··· SELECTION ···
Add tests/fixes for inplace rules

Katharine Hyatt · Katharine Hyatt · commit ac5577a0b688 · 2026-01-28T11:54:36.000+01:00
diff --git a/ext/MatrixAlgebraKitMooncakeExt/MatrixAlgebraKitMooncakeExt.jl b/ext/MatrixAlgebraKitMooncakeExt/MatrixAlgebraKitMooncakeExt.jl
@@ -3,7 +3,7 @@ module MatrixAlgebraKitMooncakeExt
 using Mooncake
 using Mooncake: DefaultCtx, CoDual, Dual, NoRData, rrule!!, frule!!, arrayify, @is_primitive
 using MatrixAlgebraKit
-using MatrixAlgebraKit: inv_safe, diagview, copy_input, initialize_output
+using MatrixAlgebraKit: inv_safe, diagview, copy_input, initialize_output, zero
 using MatrixAlgebraKit: qr_pullback!, lq_pullback!
 using MatrixAlgebraKit: qr_null_pullback!, lq_null_pullback!
 using MatrixAlgebraKit: eig_pullback!, eigh_pullback!, eig_vals_pullback!
@@ -54,11 +54,11 @@ for (f!, f, pb, adj) in (
             $f!(A, args, Mooncake.primal(alg_dalg))
             function $adj(::NoRData)
                 copy!(A, Ac)
-                $pb(dA, A, (arg1, arg2), (darg1, darg2))
                 copy!(arg1, arg1c)
···
PROBLEMS AND TASKS
(A) From the commit diff above, list every name imported from Mooncake in the line beginning "using Mooncake: DefaultCtx".
(B) In the commit diff, which name does the changed "using MatrixAlgebraKit: inv_safe" line add to its imports?
(C) Continue the commit diff from the point where it stops.
··· MATERIAL ···
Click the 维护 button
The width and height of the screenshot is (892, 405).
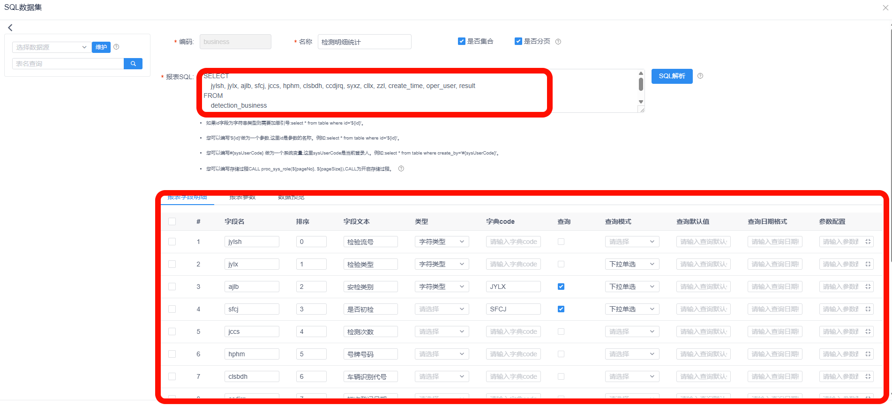[101, 47]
···
RESPONSES IN ORDER
(A) DefaultCtx, CoDual, Dual, NoRData, rrule!!, frule!!, arrayify, @is_primitive

(B) zero

(C)
                 copy!(arg2, arg2c)
-                MatrixAlgebraKit.zero!(darg1)
-                MatrixAlgebraKit.zero!(darg2)
+                $pb(dA, A, (arg1, arg2), (darg1, darg2))
+                zero!(darg1)
+                zero!(darg2)
                 return NoRData(), NoRData(), NoRData(), NoRData()
             end
             return args_dargs, $adj
@@ -78,8 +78,8 @@ for (f!, f, pb, adj) in (
                 arg1, darg1 = arrayify(arg1, darg1_)
                 arg2, darg2 = arrayify(arg2, darg2_)
                 $pb(dA, A, (arg1, arg2), (darg1, darg2))
-                MatrixAlgebraKit.zero!(darg1)
-                MatrixAlgebraKit.zero!(darg2)
+                zero!(darg1)
+                zero!(darg2)
                 return NoRData(), NoRData(), NoRData()
             end
             return output_codual, $adj
@@ -101,8 +101,8 @@ for (f!, f, pb, adj) in (
             $f!(A, arg, Mooncake.primal(alg_dalg))
             function $adj(::NoRData)
                 copy!(A, Ac)
-                $pb(dA, A, arg, darg)
                 copy!(arg, argc)
+                $pb(dA, A, arg, darg)
                 MatrixAlgebraKit.zero!(darg)
                 return NoRData(), NoRData(), NoRData(), NoRData()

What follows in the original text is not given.